This question was asked here: pH probe bulb - what is happening within the glass? and How does a pH glass electrode work?.
But, the mechanism remains unanswered. How does a potential difference between the inner and outer surfaces of the glass bulb result in a measurable difference between the two electrodes? These are two different electrical systems. I am unable to find in the literature how the the two systems are connected.
- There is an electrolytic solution connecting the electrodes through openings in the tubes housing each electrode.
- A very small electric current flows between the reference electrode to the pH electrode through a high value resistor for voltage measurement. The electrodes maintain ion balance through the chemical reactions occurring at each electrode and the movement of ions through the openings.
From a-cyclohexane-molecule answer in pH probe bulb - what is happening within the glass?:
A few side remarks.
- Equilibrium is reached when the favorable binding of protons to the glass surface is balanced by the unfavorable electrostatic repulsion and chemical potential gradient that result from diffusion into the hydrated gel layer. This provides an equation relating the potential difference to the pH of the solution and allows for pH measurement.
- Something has to be able to move through the inner layer of the glass membrane to conduct a current and hence allow for a measurement of the potential difference. It turns out that sodium ions can move through this inner layer, but only sluggishly---the resistance of the glass membrane is about 108Ω.
A hypothesis is:
- When H+ invades the porous glass, the side with the more H+ can repulse H+ out of the opposite side. An acidic solution being measured, ejects H+ out of the inner bulb surface and an alkaline solution allows more H+ to enter into the inner glass surface.

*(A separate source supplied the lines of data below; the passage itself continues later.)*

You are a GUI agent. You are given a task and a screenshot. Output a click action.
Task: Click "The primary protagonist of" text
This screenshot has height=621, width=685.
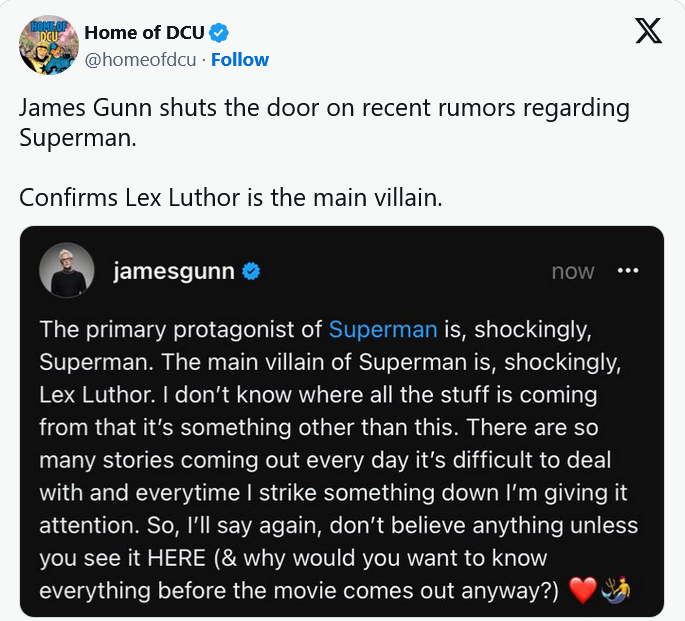click(x=180, y=328)
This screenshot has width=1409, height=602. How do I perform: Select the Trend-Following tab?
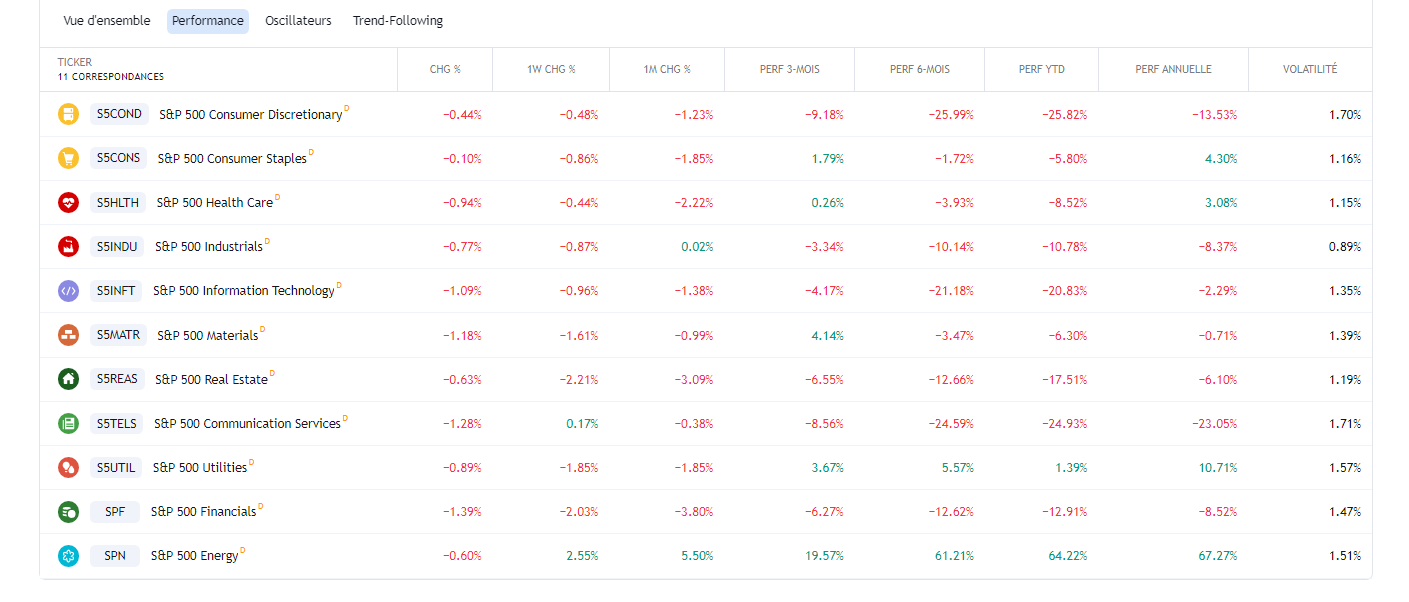click(x=398, y=21)
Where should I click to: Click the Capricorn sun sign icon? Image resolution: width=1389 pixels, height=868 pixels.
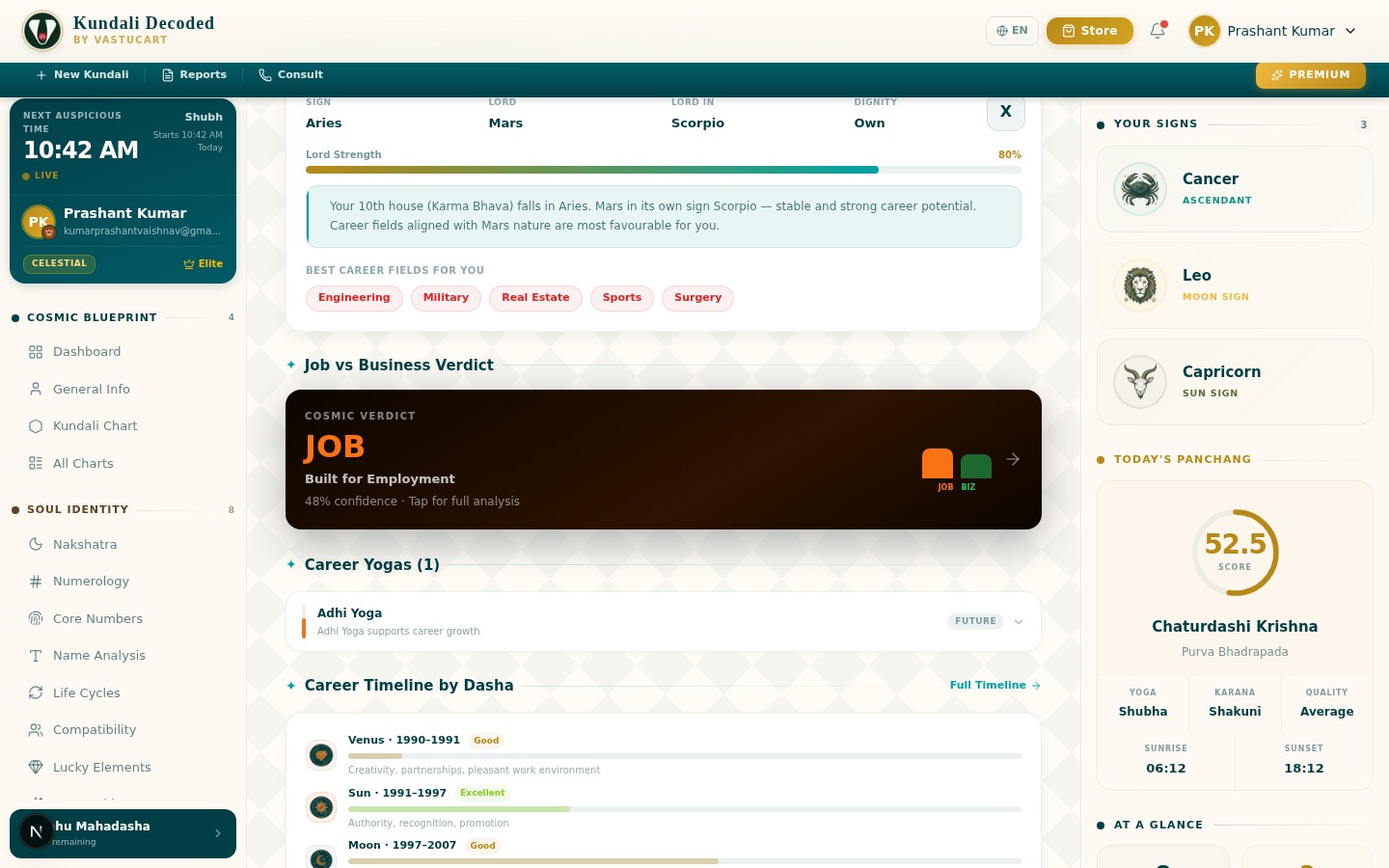(x=1140, y=382)
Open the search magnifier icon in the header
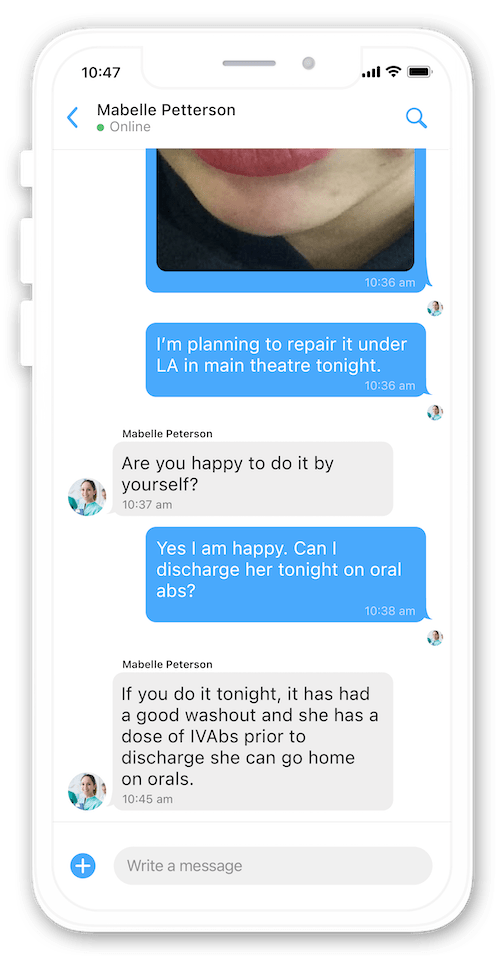Screen dimensions: 500x962 pyautogui.click(x=416, y=118)
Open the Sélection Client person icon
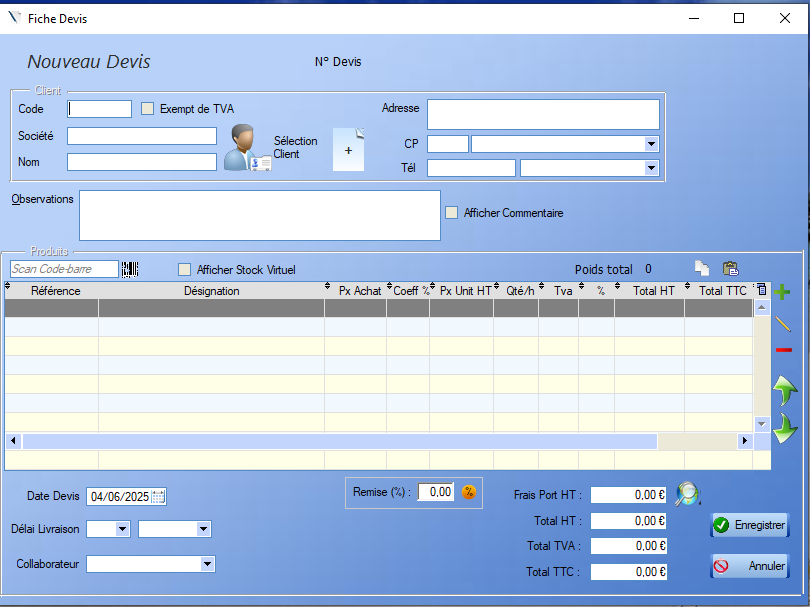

- The positive ion concentration near the electrode next to the inner glass surface changes.
- This change in positive ion concentration can not be compensated by the chemical reactions at each electrode that are maintaining a electrically neutral solution.
- The change in positive ion concentration near the pH electrode tip is causing a change in the pH meter potential.
- This change in the pH meter potential results in a measurable difference in voltage between the electrodes.